A vast majority of the internet runs on open source software. Open source software is provided free of charge with the underlying code publicly available. It’s an amazing model that has helped the internet evolve into the driving force it is today. But behind open source software is humans writing code non-stop. These humans are prone to accidents. I know first hand, because I am one of these humans and have made mistakes over my almost 3 decades of programming. But that’s the beauty of open source software. Instead of these glitches being hidden in compiled code, which isn’t human readable, others have the ability to give peer review of the code, spot bugs and suggest fixes.
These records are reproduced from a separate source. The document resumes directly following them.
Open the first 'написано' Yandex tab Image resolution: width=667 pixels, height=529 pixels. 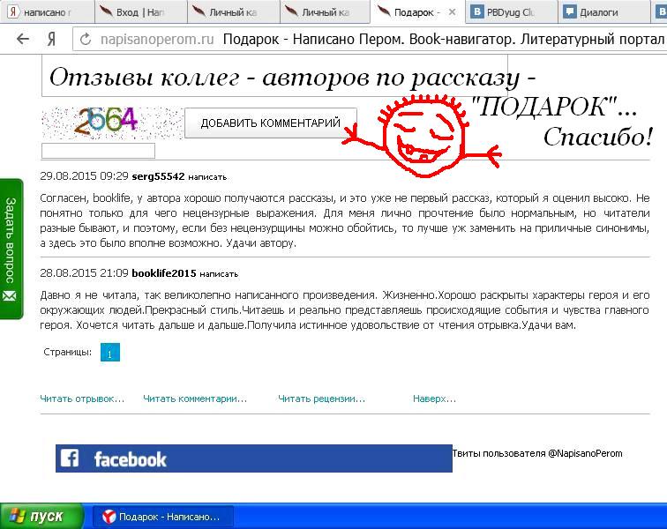click(x=41, y=12)
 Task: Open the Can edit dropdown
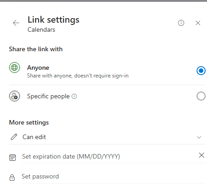[107, 137]
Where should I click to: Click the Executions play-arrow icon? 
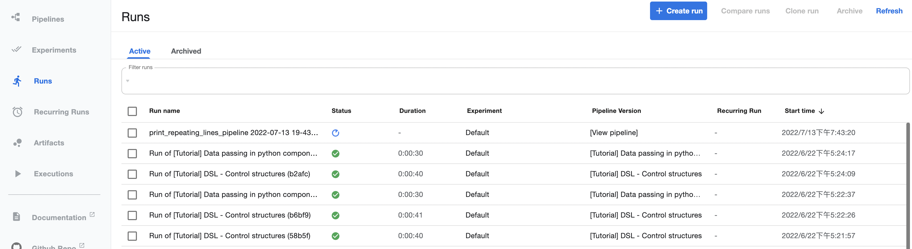pos(18,174)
So last week, when reports came out that the NSA knew of this bug for a couple of years, that was very alarming. The government did claim that they never exploited it to gain access, and even if that is true the fact that they knew about the bug and refused to report it or try to get it fixed is enough thoroughly piss me off.
If someone in the NSA was able to spot this bug, then I’m sure people working in other governments were able to do the same thing. And spotting the bug isn’t limited to them. Remember, this is open source software, where anyone can view the code. So how about some Russian hackers? I wonder how many people have had their bank accounts or credit cards stolen because of this security hole.
The NSA’s job is to protect America. Instead they have ignored that and decided to keep our information and interests vulnerable to enemies. Why? Because of pure laziness. They apparently wanted a way to easily gain access to encrypted data, and Heartbleed was that way. Instead of having to do a little extra work to gain access to interests of national security, they chose to leave the personal and financial information of this entire country vulnerable to the bad guys overseas.
Wiretapping aside, the NSA has now failed this country by ignoring the very key of their mission. For that, someone should be made to answer and things need to change because the next oversight by a programmer, hammering out code for hours on end, could cause much more havoc than Heartbleed.